Paul estaba en el refugio del puente del tren, mirando los pétalos de hierro azul y gris que sostenían el metro y la lluvia que pasaba entre los arcos hacia el río. Tenía el impermeable puesto no porque tuviera frío o estuviese mojado —había llegado al puente antes de que empezara la lluvia—, sino porque le gustaba la sensación de protección que le dispensaba. No se había peinado esa mañana y la zona de la cabeza que iba a la calvicie era más evidente. Parecía más viejo que antes. Y más vulnerable. Hoy iban a llevar el cuerpo de Rosa a la habitación que su suegra había arreglado con tanto esmero y Paul se dirigía a otra habitación para encontrarse con otro cuerpo que estaba muy vivo aunque no tuviera nombre ni importancia para él. Se le ocurrió que la situación no dejaba de ser bastante cómica, pero no se rió.
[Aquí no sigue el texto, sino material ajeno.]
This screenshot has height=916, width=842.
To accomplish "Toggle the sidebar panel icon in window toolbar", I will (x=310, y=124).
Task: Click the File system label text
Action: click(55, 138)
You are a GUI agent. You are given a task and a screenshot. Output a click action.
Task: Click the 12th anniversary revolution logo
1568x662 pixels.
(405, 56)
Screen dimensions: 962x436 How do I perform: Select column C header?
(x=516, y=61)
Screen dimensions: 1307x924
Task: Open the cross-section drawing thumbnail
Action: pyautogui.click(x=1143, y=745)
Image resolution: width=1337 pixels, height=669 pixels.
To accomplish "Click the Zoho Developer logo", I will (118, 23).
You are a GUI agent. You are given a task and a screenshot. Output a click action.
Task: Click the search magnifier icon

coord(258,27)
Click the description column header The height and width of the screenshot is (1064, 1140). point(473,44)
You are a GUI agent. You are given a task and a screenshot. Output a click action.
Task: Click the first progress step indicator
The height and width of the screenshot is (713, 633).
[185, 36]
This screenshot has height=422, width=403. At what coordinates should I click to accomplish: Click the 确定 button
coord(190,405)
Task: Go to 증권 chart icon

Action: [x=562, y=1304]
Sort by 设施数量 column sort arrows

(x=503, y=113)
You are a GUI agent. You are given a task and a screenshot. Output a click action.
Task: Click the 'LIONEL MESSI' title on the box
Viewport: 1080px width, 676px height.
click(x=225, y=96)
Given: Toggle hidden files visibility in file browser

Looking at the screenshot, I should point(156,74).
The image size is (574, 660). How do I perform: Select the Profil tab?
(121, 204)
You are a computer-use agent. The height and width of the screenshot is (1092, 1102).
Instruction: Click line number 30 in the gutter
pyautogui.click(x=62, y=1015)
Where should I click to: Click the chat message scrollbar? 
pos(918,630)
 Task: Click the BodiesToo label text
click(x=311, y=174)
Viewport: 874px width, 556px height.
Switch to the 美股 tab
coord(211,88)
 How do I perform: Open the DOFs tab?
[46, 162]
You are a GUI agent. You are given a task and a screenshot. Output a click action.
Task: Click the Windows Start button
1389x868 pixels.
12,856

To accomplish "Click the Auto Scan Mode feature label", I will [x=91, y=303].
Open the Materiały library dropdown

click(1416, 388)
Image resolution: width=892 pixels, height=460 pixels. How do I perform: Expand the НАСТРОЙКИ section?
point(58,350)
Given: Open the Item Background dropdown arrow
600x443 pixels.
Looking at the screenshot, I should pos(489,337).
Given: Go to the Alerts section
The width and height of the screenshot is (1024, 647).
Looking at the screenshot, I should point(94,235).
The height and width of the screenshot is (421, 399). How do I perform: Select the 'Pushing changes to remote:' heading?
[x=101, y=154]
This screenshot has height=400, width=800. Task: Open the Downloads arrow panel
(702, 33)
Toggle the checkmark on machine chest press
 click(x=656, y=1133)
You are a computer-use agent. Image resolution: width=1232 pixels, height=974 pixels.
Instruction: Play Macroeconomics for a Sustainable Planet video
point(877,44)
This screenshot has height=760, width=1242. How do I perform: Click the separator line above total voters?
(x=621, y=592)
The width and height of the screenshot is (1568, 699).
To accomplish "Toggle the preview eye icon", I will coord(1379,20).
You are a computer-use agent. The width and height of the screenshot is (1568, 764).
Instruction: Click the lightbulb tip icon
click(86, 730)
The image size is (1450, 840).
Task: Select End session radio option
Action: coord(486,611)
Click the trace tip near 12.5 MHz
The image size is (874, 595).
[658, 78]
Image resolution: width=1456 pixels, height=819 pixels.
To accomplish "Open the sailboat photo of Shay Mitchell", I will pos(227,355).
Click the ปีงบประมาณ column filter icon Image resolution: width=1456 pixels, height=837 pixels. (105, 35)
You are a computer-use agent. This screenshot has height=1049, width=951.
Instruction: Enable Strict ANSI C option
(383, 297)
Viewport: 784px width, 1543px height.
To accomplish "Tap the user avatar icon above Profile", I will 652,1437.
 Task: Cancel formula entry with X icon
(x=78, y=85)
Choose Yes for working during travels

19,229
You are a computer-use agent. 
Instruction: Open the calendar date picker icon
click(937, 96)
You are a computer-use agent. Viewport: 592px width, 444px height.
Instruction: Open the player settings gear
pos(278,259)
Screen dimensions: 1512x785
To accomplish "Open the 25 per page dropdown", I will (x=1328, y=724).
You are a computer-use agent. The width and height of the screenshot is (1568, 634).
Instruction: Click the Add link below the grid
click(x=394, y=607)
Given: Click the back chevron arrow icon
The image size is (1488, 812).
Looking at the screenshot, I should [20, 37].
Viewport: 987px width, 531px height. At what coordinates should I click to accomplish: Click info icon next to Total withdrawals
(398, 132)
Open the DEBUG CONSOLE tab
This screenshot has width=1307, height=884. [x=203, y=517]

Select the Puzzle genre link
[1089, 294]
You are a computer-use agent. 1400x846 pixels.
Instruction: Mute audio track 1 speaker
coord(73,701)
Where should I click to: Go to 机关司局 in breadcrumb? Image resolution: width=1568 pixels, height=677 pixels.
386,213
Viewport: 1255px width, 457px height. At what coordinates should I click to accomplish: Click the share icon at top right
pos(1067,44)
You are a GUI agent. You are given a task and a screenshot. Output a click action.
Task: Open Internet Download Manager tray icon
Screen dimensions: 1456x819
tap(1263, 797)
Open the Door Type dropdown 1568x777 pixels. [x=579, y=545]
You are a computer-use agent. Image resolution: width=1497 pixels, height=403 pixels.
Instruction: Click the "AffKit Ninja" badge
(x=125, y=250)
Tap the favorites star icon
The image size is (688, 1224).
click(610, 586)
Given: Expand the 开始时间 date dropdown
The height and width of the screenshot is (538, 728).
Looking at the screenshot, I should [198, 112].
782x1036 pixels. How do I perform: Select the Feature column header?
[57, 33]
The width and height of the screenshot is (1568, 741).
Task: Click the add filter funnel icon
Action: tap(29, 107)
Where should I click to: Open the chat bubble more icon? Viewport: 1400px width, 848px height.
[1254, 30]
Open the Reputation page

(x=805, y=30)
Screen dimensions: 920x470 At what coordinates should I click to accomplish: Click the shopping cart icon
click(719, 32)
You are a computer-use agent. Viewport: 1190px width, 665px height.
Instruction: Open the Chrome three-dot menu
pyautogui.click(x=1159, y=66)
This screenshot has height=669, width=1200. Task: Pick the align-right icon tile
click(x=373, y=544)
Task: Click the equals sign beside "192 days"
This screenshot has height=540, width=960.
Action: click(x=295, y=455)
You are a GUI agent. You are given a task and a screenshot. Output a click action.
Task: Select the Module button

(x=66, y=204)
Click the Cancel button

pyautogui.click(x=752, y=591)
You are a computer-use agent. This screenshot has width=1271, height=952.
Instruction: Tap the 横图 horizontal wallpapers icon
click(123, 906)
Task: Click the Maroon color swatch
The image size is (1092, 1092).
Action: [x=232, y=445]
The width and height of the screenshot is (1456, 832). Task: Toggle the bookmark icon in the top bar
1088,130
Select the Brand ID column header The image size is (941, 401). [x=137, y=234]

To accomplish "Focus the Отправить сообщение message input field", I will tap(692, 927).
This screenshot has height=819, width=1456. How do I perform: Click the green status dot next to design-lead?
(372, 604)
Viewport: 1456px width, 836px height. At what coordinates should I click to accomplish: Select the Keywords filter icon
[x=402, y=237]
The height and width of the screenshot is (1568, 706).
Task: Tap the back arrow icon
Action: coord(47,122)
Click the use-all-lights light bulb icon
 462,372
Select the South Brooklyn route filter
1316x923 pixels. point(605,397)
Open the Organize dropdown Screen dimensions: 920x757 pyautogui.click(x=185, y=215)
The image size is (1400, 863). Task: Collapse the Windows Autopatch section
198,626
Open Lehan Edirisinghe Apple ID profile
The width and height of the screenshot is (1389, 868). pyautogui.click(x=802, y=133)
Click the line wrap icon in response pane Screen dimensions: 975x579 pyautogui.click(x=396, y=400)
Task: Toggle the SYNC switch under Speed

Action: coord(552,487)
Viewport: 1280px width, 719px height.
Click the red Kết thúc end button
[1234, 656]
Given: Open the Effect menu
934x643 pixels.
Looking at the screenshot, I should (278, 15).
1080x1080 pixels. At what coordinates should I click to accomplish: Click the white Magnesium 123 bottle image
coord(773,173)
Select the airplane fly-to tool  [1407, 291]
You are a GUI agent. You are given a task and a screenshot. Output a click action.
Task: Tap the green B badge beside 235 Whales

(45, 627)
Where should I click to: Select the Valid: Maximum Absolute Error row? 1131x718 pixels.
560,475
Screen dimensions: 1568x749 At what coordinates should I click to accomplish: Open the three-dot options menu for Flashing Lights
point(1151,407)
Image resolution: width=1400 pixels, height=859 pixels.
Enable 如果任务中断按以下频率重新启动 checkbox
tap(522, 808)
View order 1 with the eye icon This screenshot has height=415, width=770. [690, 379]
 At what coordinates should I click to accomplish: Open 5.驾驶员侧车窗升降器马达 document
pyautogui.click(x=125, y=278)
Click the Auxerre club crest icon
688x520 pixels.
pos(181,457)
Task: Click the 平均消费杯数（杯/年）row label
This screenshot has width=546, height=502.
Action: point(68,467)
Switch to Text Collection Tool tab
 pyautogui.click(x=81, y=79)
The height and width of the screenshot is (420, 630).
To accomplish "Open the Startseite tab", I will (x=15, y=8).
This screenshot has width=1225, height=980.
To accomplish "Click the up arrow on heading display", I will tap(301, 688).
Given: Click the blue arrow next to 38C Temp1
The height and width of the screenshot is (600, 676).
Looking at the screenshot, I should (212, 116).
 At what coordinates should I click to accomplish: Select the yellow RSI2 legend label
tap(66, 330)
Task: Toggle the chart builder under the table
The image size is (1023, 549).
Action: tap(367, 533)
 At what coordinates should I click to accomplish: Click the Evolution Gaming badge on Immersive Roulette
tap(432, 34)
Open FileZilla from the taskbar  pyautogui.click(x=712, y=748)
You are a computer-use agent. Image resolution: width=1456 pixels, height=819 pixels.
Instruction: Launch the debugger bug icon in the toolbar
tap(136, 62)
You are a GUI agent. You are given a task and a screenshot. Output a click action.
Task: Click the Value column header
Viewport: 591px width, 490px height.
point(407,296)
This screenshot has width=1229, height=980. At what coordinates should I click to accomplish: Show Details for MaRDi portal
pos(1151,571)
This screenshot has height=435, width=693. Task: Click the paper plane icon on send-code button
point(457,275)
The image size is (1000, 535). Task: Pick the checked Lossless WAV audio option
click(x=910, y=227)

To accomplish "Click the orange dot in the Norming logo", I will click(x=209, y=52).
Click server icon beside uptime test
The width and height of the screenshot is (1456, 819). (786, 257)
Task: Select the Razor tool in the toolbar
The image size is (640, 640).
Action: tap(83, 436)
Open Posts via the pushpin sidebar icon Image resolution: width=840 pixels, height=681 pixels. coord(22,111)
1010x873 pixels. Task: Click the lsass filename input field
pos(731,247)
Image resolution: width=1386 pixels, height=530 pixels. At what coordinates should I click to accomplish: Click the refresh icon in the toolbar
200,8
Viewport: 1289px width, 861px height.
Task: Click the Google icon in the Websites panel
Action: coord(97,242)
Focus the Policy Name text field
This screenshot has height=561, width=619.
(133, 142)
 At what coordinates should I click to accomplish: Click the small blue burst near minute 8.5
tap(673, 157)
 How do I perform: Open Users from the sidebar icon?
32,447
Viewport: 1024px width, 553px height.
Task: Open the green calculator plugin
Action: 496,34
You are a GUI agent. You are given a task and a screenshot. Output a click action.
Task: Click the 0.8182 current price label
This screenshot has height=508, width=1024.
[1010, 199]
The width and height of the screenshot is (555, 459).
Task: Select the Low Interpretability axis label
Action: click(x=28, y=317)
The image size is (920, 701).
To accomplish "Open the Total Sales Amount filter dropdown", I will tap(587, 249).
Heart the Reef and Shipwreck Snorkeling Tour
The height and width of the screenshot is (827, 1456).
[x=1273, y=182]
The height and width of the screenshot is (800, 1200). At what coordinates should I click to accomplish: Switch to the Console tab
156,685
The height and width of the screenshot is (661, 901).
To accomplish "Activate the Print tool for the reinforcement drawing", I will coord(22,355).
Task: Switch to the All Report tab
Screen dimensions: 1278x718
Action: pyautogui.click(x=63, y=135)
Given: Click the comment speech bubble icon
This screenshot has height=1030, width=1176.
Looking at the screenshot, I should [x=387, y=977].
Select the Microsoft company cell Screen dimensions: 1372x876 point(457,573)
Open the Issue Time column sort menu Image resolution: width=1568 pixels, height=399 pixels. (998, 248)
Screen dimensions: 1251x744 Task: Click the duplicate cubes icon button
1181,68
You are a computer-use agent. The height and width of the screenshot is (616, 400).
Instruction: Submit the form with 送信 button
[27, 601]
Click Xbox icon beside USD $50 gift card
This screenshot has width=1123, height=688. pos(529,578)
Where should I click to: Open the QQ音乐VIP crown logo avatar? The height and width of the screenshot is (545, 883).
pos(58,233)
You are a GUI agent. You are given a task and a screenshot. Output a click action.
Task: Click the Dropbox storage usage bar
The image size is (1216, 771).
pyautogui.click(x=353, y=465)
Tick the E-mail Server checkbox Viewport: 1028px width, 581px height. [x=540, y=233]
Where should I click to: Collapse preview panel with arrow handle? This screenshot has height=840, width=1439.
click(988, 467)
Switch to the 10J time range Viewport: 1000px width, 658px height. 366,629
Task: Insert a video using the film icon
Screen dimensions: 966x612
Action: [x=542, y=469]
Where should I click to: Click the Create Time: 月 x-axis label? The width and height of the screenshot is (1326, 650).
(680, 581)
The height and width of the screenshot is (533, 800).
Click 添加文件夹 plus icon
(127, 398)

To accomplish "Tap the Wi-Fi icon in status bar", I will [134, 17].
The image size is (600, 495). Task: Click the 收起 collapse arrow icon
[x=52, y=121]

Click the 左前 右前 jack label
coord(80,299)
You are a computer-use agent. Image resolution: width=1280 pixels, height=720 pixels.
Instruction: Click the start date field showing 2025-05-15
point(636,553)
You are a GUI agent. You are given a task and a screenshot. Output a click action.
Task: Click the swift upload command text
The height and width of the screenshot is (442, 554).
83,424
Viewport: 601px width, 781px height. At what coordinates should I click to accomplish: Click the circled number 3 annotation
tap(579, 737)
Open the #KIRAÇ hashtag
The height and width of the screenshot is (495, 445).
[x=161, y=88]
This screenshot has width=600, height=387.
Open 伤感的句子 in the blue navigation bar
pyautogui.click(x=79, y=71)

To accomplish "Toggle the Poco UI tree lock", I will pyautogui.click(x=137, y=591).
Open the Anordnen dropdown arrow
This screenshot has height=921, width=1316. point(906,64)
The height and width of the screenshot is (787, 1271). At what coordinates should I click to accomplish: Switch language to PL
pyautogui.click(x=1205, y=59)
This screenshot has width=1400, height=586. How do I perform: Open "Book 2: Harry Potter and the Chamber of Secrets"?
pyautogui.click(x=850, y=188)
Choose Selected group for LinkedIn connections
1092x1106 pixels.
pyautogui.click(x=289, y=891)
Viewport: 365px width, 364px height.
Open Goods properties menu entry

En ese momento, un taxi se detuvo en la Rue Jules Verne y Jeanne bajó del coche. Estaba completamente empapada y parecía estar casi desnuda. El fino satín se había vuelto transparente con el color de su carne y colgaba de modo provocativo de sus pechos y nalgas y hasta exponía el pequeño manchón de pelo púbico. El taxista la miró con aturdida admiración cuando Jeanne cruzó la calle y entró en el edificio de apartamentos.
La lluvia menguó y Paul salió del refugio en dirección a la Rue Jules Verne.
Fue algo extraño que ambos llegaron al mismo lugar procedente de circunstancias tan diferentes. Paul llegaba de una escena de duelo y de muerte violenta; Jeanne, de una celebración de la vida y del amor.
Jeanne no había traído la llave y fue corriendo a la ventanilla de la portería. La mujer estaba sentada de espaldas al vestíbulo.
—Perdón —dijo levantando la voz para que la oyese por encima del ruido de la lluvia, pero la mujer ni se volvió. Un trueno hizo temblar el edificio. Jeanne se alejó de la ventanilla y se sentó en un banco de madera al lado del ascensor. Se refregó el cuerpo, que le temblaba.
Allí la vio Paul y experimentó un nuevo regocijo al darse cuende que había venido a él en ese estado de prisa y abandono. El sonido de sus pasos hizo que Jeanne levantara la vista, expectante, pero Paul pasó por su lado sin decir palabra y entró en el ascensor. Se enfrentaron a través de las rejas del aparato.
—Perdóname —dijo Jeanne—. ¿Aún me quieres?
Paul no sabía de qué tenía que perdonarla y no le importaba. Simplemente, asintió con la cabeza y abrió la puerta del ascensor.
—J’ai voulu te quitter, j’ai pas pu —dijo ella de prisa y luego recordó que él prefería hablar en inglés—. Quise dejarte, pero no pude. ¡No puedo!
Paul no dijo nada. Contempló su cuerpo: los círculos oscuros de los pezones a través de la tela mojada, la forma de las caderas angostas, la plenitud de los muslos. Hasta el vello suave de las piernas se veía por el satín como si fuera una segunda piel.
El ascensor empezó a subir.
—Quise irme —volvió a decir ella—. ¿Comprendes?
Todavía Paul no dijo nada. Sus ojos subían y bajaban por su cuerpo. Jeanne empezó a levantar el dobladillo del vestido, reclinándose contra la pared y observando su cara para detectar signos de placer. Mostró primero las pantorrillas y las rodillas, luego los muslos, luego el pelo púbico. Hizo una pausa y levantó aún más el vestido hasta que mostró el ombligo infantil. El ascensor subió aún más.
—¿Qué más quieres de mí? —preguntó ella, agradecida y desnuda.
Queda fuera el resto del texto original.